_What needs to be done_
Please extract all of the following lines and reproduce each one with no changes.

_Items_
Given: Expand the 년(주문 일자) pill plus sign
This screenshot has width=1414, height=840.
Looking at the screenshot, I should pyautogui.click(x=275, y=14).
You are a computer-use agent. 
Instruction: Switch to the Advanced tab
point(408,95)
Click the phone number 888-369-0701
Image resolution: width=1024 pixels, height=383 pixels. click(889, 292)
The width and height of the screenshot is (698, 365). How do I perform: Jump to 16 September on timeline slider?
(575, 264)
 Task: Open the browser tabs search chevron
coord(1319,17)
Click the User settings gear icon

_Reply_
Given: Expand the 년(주문 일자) pill plus sign
This screenshot has width=1414, height=840.
Looking at the screenshot, I should pyautogui.click(x=275, y=14).
You are a computer-use agent. 
Instruction: Switch to the Advanced tab
point(408,95)
Click the phone number 888-369-0701
Image resolution: width=1024 pixels, height=383 pixels. click(889, 292)
The width and height of the screenshot is (698, 365). How do I perform: Jump to 16 September on timeline slider?
(575, 264)
 Task: Open the browser tabs search chevron
coord(1319,17)
Click the User settings gear icon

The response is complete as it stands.